A woman (perfectly made up, coordinating outfit) was pushing her two year old (in an adorable Minnie Mouse outfit, sitting in a perfectly pink stroller) past me.  She looked at me and said, loud enough for me to hear, "If you were a better mom, your children would listen to you."

What. The. F%$#.

There were so many things I wanted to do.  I want to tackle her and pound her perfectly made up blonde head into the ground.  I want to call her a judgmental bitch and tell her to go to hell.  I wanted to scream at the top of my lungs because I am exhausted, over worked, under appreciated, but, dammit, I am the best mom I can be.

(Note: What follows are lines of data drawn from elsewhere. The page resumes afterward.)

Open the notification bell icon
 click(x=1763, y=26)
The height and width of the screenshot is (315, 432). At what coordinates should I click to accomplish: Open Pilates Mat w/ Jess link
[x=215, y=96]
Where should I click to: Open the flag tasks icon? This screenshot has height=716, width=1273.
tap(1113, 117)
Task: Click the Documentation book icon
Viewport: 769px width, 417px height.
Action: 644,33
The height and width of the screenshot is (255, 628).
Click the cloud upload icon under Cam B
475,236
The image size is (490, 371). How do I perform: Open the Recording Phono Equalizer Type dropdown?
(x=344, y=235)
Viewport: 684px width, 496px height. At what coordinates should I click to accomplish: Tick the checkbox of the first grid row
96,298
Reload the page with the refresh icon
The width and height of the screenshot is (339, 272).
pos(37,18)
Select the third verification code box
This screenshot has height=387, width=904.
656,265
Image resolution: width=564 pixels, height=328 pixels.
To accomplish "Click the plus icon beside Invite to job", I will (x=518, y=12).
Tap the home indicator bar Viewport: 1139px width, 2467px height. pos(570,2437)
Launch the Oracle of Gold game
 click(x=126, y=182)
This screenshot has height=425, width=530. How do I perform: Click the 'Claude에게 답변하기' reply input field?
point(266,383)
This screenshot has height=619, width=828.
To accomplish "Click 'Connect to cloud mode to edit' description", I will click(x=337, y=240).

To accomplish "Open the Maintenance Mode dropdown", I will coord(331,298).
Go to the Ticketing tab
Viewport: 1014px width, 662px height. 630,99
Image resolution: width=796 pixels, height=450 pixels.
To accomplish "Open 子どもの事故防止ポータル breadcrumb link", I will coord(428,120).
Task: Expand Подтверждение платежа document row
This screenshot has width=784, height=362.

Instead, I did something that I didn't think I could do. 

I broke. 

I stood on Main Street of Disneyland and sobbed.  I cried tears of anger, of exhaustion, and embarrassment.  I couldn't find any words.  I couldn't find a reaction.  I was so beaten down that at that moment in time all I could do was sob.

And my son - my sweet, shy boy whom I was afraid was going to fail his Kindergarten assessment because he doesn't like to talk to strangers -- looked at this troll and said, "You're mean.  And rude."  

A better mom probably would have scolded him for talking to an adult like that. 

I gave him a watery grin, a big hug, and bought all my kids lollipops. 

I couldn't help but think about it all day long.  I alternated between crying and being so furious I wanted to scream.  And, of course, I played the "If only I had" game...

If only I had asked her "what is a better mom?"  Because, truly, what the hell is a better mom?  I realized at 3 in the morning that I don't know what a better mom is because each and every day I do the best I can for my kids... and I don't know how to make my best "better."

If only I had coldly said, "Do not speak to me or my children in that manner."

If only I hadn't cried.  

If only I had taken a deep breath and said, "You know, ma'am, that comment was hurtful and judgmental.  And you seem like you have this parenting thing under control TODAY.  But there is going to come a day where you don't.  Where you are exhausted and overwhelmed and angry with the world and wondering what the hell you are doing.  Where you question every decision you make as a mother.  Where you wonder why you thought you could be a mother.  And when that day comes, I hope to God that someone lifts you up instead of tears you down.  You just tried to tear me down.  And you should be ashamed of yourself because moms should stick together."

But I didn't do any of those things.